La estructura coral del libro integra un testimonio múltiple a partir de los testigos y otros participantes del desastre. Este accidente, así como el de Fukushima, subraya la incapacidad humana para contener una fuerza incontrolable, como la radioactiva. Parece claro que la ciencia debe replantear sus alcances, ya que el riesgo de borrar al género humano en la persecución de la rentabilidad por encima de la sustentabilidad, es muy alto. De manera paradójica, el libro admite una lectura a partir de la ciencia ficción, en la vertiente clásica de una hecatombe de proporciones bíblicas. La secuencia de hechos sucedió tan lejos de lo habitual y mesurable, que pasaron semanas antes de sopesar la proporción del desastre. Incluso, es posible que aún se desconozca en su totalidad. Quizá no haya otro desastre similar en el siglo XX —incluido el horror de lo sucedido en los campos de concentración alemanes.

La construcción de Voces de Chernóbil, por su parte, es un ejemplo para la crónica y la narrativa de altos vuelos.

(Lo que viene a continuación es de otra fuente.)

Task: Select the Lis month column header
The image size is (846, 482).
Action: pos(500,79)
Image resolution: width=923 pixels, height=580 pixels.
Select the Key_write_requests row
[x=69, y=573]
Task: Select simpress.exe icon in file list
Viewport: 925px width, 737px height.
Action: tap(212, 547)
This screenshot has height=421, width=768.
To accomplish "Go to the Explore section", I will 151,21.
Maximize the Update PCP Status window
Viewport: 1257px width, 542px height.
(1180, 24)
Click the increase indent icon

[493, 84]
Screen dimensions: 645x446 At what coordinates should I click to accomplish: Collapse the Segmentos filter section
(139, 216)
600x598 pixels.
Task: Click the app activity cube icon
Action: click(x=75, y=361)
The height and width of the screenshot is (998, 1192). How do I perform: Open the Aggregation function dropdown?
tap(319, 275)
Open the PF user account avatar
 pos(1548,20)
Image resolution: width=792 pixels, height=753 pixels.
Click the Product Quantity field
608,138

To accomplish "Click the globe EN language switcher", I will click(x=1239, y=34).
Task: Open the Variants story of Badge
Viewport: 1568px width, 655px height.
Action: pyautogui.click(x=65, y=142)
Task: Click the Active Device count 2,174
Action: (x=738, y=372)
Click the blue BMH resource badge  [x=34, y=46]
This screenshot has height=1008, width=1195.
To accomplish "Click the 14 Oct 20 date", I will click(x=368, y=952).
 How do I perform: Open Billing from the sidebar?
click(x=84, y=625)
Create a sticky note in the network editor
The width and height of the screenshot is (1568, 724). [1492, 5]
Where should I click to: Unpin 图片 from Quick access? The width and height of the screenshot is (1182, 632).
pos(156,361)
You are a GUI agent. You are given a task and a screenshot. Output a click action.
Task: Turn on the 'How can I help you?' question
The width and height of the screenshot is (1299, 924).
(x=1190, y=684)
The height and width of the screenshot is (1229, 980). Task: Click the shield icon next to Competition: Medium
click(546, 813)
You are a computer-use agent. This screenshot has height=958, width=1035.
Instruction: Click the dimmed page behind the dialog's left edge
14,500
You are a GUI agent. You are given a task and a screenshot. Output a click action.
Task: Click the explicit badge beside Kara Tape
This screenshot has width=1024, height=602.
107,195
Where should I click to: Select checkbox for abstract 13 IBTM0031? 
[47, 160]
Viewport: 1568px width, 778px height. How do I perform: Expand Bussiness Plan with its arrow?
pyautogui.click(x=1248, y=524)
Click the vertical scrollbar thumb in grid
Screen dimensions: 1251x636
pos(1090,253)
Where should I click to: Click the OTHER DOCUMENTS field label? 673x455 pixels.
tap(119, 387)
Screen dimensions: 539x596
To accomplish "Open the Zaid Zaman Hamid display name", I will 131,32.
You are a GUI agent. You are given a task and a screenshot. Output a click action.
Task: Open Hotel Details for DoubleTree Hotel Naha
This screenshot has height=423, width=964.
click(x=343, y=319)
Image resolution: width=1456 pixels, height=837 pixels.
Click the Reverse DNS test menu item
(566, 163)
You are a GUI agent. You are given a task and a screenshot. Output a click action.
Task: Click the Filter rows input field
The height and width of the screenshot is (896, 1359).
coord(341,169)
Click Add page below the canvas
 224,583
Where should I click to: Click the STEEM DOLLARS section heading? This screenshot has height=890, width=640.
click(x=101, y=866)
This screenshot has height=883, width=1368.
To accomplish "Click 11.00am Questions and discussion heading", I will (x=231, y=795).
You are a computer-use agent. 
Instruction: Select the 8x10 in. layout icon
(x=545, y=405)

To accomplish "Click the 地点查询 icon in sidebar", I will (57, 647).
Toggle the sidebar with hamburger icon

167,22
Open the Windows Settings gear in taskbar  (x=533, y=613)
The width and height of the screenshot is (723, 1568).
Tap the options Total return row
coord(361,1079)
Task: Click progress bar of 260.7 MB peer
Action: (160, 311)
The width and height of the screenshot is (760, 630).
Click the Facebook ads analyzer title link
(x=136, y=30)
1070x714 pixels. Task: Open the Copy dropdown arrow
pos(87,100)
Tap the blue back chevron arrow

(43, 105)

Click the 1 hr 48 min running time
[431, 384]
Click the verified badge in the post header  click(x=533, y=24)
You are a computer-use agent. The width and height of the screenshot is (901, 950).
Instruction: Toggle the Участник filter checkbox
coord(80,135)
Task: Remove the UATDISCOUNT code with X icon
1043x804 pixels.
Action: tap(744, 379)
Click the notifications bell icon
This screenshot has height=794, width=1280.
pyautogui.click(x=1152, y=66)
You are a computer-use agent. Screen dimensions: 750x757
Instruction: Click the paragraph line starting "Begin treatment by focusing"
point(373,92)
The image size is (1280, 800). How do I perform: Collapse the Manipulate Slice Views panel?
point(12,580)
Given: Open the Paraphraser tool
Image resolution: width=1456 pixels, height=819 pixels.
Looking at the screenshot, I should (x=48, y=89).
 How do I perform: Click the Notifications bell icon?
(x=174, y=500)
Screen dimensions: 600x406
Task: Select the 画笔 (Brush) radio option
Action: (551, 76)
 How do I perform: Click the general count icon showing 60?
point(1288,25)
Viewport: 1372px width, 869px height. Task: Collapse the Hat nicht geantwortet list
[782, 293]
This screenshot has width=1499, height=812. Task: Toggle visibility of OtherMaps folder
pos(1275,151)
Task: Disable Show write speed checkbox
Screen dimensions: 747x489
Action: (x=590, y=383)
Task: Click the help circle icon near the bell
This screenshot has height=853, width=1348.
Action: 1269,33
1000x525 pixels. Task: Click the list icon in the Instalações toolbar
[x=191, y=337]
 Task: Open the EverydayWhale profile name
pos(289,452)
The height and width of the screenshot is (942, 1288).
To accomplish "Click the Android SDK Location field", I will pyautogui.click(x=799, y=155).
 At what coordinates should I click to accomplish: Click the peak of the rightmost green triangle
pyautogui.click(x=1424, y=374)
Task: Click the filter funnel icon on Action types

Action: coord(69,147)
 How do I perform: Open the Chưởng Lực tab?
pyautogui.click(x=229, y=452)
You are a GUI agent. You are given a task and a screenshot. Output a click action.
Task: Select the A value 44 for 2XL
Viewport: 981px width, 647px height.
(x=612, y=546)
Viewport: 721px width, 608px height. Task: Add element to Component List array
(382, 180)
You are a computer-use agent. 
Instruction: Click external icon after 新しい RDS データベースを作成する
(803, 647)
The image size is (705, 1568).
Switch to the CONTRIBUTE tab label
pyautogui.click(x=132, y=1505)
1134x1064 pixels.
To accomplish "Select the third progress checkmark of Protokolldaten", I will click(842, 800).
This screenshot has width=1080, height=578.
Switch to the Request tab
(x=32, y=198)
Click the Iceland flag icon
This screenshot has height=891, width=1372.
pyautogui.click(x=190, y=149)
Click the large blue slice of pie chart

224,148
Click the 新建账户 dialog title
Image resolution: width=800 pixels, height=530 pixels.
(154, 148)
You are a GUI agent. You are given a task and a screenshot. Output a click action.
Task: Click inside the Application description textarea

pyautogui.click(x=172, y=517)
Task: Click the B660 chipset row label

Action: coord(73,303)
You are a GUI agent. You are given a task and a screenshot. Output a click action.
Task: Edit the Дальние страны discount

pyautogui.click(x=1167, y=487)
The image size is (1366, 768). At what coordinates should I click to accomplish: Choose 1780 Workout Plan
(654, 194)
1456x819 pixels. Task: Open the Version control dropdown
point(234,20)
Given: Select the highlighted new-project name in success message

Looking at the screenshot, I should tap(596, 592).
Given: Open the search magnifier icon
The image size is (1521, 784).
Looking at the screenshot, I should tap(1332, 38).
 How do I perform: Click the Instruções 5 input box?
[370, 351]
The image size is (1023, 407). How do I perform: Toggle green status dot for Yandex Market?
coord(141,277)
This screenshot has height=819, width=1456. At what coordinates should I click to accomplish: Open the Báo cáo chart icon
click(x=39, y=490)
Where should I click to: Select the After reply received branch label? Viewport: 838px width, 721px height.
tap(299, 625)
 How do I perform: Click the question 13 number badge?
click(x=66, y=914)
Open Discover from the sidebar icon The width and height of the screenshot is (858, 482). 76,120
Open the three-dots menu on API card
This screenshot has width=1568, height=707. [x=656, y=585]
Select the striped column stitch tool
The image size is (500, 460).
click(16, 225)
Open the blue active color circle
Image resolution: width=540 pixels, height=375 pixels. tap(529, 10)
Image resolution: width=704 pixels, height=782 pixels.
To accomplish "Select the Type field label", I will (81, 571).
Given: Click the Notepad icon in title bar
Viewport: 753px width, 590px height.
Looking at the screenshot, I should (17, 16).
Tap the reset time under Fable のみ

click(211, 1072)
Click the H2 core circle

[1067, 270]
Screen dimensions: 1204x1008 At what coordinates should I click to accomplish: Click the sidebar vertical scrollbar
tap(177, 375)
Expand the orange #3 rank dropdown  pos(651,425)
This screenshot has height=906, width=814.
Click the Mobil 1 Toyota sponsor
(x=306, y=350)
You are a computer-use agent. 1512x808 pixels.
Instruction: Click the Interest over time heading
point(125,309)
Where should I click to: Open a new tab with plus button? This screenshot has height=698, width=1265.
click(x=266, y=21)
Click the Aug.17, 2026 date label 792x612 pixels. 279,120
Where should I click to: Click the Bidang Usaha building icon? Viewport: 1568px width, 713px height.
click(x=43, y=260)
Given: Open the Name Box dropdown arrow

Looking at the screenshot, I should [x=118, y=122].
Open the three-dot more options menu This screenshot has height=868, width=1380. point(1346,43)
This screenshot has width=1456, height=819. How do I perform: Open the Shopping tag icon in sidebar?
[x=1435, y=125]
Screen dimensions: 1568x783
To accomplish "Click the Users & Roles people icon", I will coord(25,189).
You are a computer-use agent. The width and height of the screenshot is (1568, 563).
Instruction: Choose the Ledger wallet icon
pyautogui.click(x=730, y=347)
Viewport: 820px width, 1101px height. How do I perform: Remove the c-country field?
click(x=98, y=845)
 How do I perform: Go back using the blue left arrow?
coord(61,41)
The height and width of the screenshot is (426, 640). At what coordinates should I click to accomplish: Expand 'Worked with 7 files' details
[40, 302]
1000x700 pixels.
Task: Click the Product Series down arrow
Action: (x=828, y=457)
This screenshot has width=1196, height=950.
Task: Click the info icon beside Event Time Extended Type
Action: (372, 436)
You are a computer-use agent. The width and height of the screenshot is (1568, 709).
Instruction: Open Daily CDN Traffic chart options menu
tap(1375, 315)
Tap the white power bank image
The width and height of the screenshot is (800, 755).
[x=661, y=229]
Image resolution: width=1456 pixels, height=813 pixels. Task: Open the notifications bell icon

De modo camaleónico, la autora rusa se ajusta al aliento, respiración y forma de hablar de aquellos a quienes encarna (soldados, amas de casa, bomberos, policías) y logra que el lector reviva con esos ojos, húmedos de llanto e impotencia, el filo de la tragedia. Así, el libro deriva en una radiografía crítica del régimen soviético, los excesos de la burocracia de Bielorrusia y, finalmente, en una elegía a los voluntarios que dieron su vida para ayudar sin saber que la muerte esperaba nada más cruzar la puerta. No hace falta conocer demasiado de química para intuir que la falla, en realidad, fue de naturaleza humana y que es necesario modular el anhelo de manipular las fuerzas de la naturaleza para elevar el confort o la amenaza del uso de la fuerza, en su vertiente nuclear. Desde sus primeras manifestaciones, la energía nuclear ha sido irresistible por su capacidad para generar energía, con lo que la falta de petróleo pasaría a segundo término. En su vertiente menos feliz, también funciona para crear armas de gran poder destructivo.

El desastre nuclear de Chernóbil es una herida que aún mana sangre y supura material radioactivo (sin metáfora). Alexievich ironiza la sed turística de occidente, que visita Prípiat y sus alrededores para experimentar lo que es un pueblo fantasma, así como los efectos perniciosos de aquella destrucción. La academia sueca otorgó a Alexievich el premio Nobel de literatura 2015 y es una de las decisiones más afortunadas de las últimas ediciones. No sólo por el hecho de ser mujer o por ejercer el periodismo, como se ha reiterado. En principio, sobresale su olfato para detectar que un hecho de enorme significación permanecía sin clarificarse desde el punto de vista escritural, y que ella podía hacer una aportación de primer orden, la cual ya se tiene a la vista.